I just wanted to let them know that I really wanted to play in the full-forward line.
“The league final of 2017 and actually that whole league campaign was a big thing for me. I got injured again early that year – in the Sigerson final in February. I lost my place in the team and couldn’t get in for the rest of the league. In the games where I was coming on, I was playing wing forward a lot. And I was just like, ‘I’m not a wing forward’.
“I said it to Jason Sherlock. ‘I know you guys kind of see me as able to play both but I don’t feel I’m being considered as an inside forward, which is what I want to be’. And he was like, ‘You can do both, you work hard, that’s a big plus’. And I just wanted to let them know that I really wanted to play in the full-forward line.
“So in that league final against Kerry, I was on the sideline and I was just really frustrated. We were losing and other lads were starting ahead of me and I just wanted to get on and show what I could do. I came on, had a good game [he scored 1-2] and then after that I was like, ‘Shit, I can do this. I am good enough’.
“After that, my whole thing was, championship is coming, this is the year that I have to step up. I wanted to be the go-to man, I wanted to be the forward that players look to when the game is in the melting pot. I wanted to be a reliable, regular starter. I wanted to be a leader in the team. I was 24, it was time to do it.”
In the two years since that league final, Mannion has blossomed. Nobody in the game who is faster than him is a better shooter and nobody who is a better shooter is faster. He has scored in both All-Ireland finals – 0-3 in 2017 and 1-1 in last year’s decider, including the penalty that nixed Tyrone’s fast start. He is the only forward in the game to be selected on the last two All Star teams. Dublin don’t see him as a wing forward coming in off the bench any more.
“Some players have that moment when they’re 18, 19 or 20. I just had it later. That was the moment for me. I just felt I hadn’t shown my best at all yet for Dublin. I hadn’t given my best for the team. And it was frustrating me. It was like, ‘are you going to do this or not?’
“You have moments like that.

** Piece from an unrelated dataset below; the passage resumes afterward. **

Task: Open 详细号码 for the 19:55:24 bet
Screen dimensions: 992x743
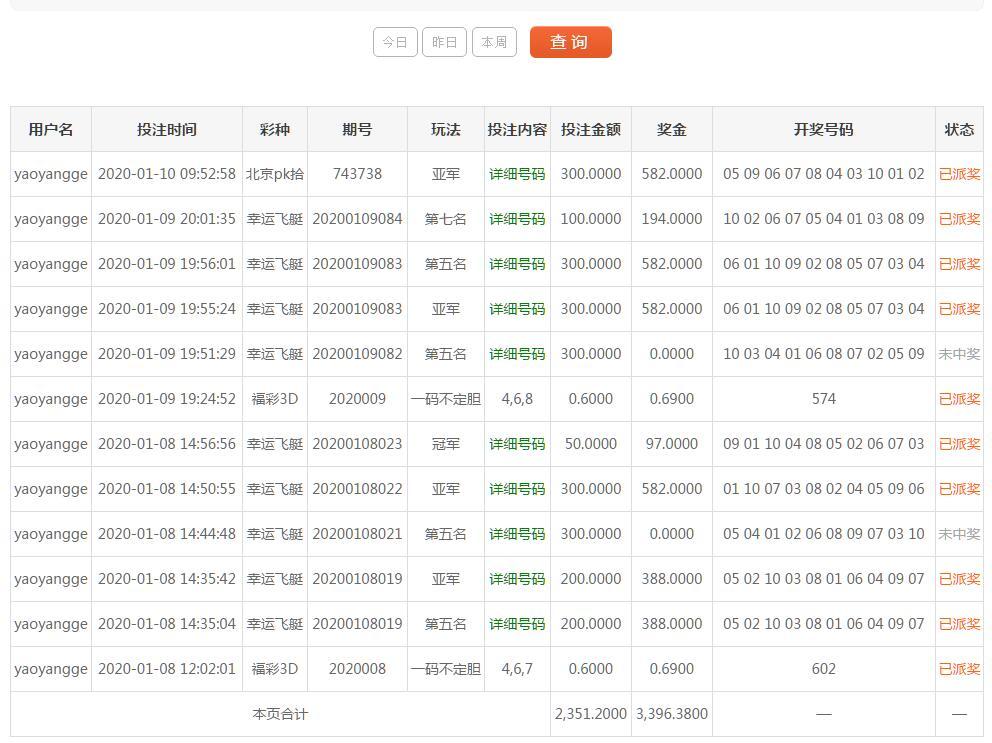Action: tap(517, 309)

The county final last year [when he scored 1-6 from play and won the game more or less on his own] was another one. The day after it, I remember thinking, ‘Shit, okay, I need to do this more’. Like, why can’t I do that more often? I need to push on and be like that in games loads of times instead of just here and there.”
Think it. Talk it. Do it. Be it.
Not a bad code for any of us to live by.